Madruk menatap jin jelmaan gagak bersayap putih yang dulu menjaga sumur mati di sebuah punden keramat.

"Perintahku adalah melindungi Saskia. Sama seperti perintah Amar kepadamu, kan, Ki."

Ki Larganep tertawa. "Jangan melawak, Druk. Kita ini sama-sama penipu dan semua penipu pasti cerdas. Lihat saja orang-orang yang datang ke rumah Amar agar bisa menjadi pejabat.

"Mereka rata-rata pandai serta berpendidikan tinggi. Tapi, pada akhirnya semua orang itu tak lebih dari pengingkar janji dan penipu rakyat mandala ini."

"Amar memanggil Mharux, Ki. Padahal dia dulu berjanji tak akan menggunakan jasanya lagi," balas Madruk.

"Kau benar-benar mencari mati, Druk. Mharux pasti akan memburumu"

Madruk tersenyum, tapi matanya memancarkan aura sedih. "Seharusnya aku memang sudah mati hari itu, Ki."

"Aku paham, Druk. Kalau begitu aku pergi dulu. Amar sudah tewaa, maka semua perjanjian di antara kami juga ikut mati. Hanya saja, aku kasihan melihat perempuan itu," ucap Ki Larganep sambil menoleh ke Saskia.

"Kau jangan pergi dulu, Ki. Rasanya aku tahu ke mana harus menitipkan Saskia. Tinggal lah di sini sampai aku kembali," ujar Madruk sebelum melesat pergi.

Di mandala Mharux, di antara sambaran lidah serta hujan bola api, Abinar dan Sisca masih berjuang menemukan sosok iblis tersebut.

"Tolong lindungi aku, Nar," ucap Sisca, lalu duduk bersila. Tangan kirinya memegang lutut, sedang telapak tangan kanan menempel ke tanah.

Abinar berdiri di belakang Sisca. Bersiap menghadapi semua ancaman lawan. Dengan cekatan, ia menghalangi setiap serangan yang datang cambuk vajranya.

Sambil menahan gempuran energi lawan, Sisca mengalirkan energinya ke segala penjuru. Ia yakin pasti bisa menemukan sumber kekuatan atau kelemahan lawan.

"Selain Dia, semua memiliki awal dan akhir. Dua hal itu pasti ada juga di mandala ini,' batin Sisca.

Seluruh tubuh Sisca basah kuyup oleh keringat. Tanpa ragu, ia mengerahkan energi yang telah dilatihnya selama belasan tahun di pengasingan untuk melacak keberadaan Mharuk.

"Ternyata kau ada di sana," gumam Sisca sambil membuka mata.

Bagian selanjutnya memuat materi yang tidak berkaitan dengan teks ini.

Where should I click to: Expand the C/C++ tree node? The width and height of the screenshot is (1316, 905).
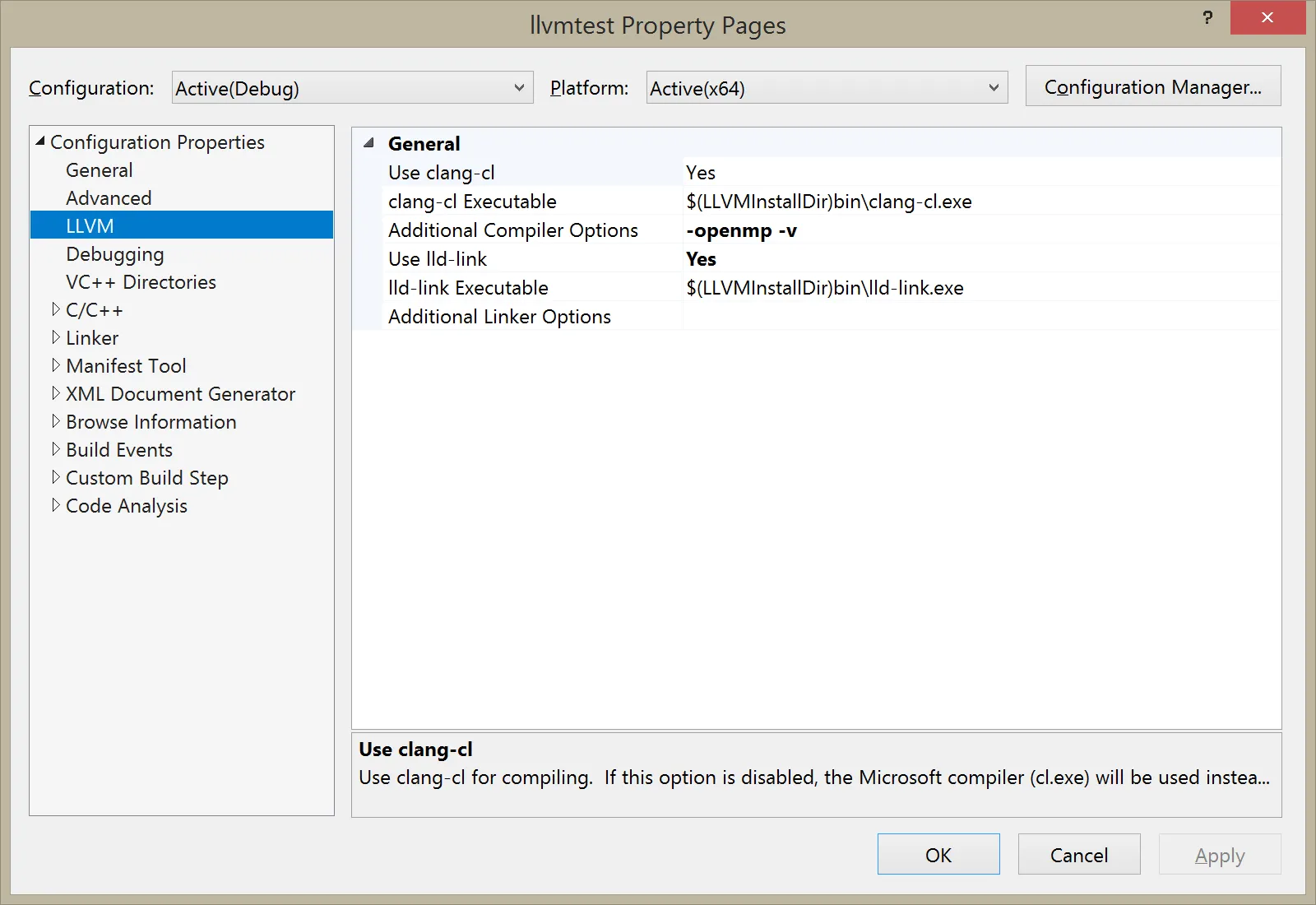tap(56, 309)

Lewat telepati, Sisca memberitahukan lokasi persembunyian Mharuk. Setelah itu, keduanya bersama-sama melancarkan serangan. Ditemani wujud Karel dan Shiren, lidah petir Abinar melesat menuju sebuah kolam api.

Terdengar ledakan dahsyat. Di sela guncangan, api berhamburan ke segala arah. Abinar berloncatan ke segala arah untuk melindungi Sisca yang telah kehabisan energi.

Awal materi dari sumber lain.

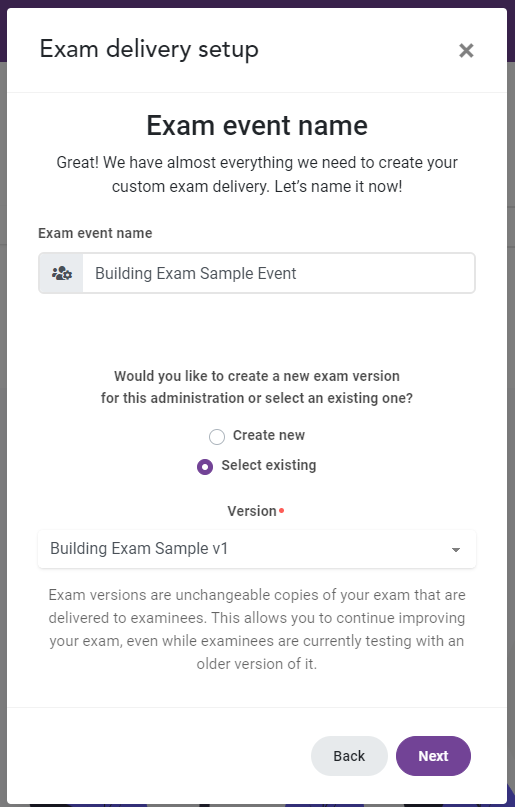Click the 'Exam delivery setup' dialog title
515x807 pixels.
(149, 50)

Mandala api Mharuk akhirnya hancur. Jin itu pun menampakkan diri di hadapan Sisca dan Abinar. Wajah Mharux terlihat sangat marah.

"Hebat juga. Baru kali ini ada yang bisa ke luar hidup-hidup dari dunia apiku. Tapi, sebentar lagi api sejatiku akan menghanguskan kalian," ucap Mharux mengancam.

Dengan gelisah, Abinar menatap perempuan cantik yang seluruh tubuhnya diselimuti api itu. Ia tidak takut menghadapi Mharuk. Akan tetapi, kondisi Sisca lah yang dikhawatirkan Abinar.

"Aku tak apa-apa, Nar. Puspa Manunggal pasti akan memberi bantuan," ucap Sisca sambil mengerahkan ilmu ajaran Mi'an.

Selama hampir limabelas tahun, Sisca telah melatih Puspa Manunggal di pengasingan. Meski belum sempurna, Sisca telah mampu meminta semesta untuk berbagi energi.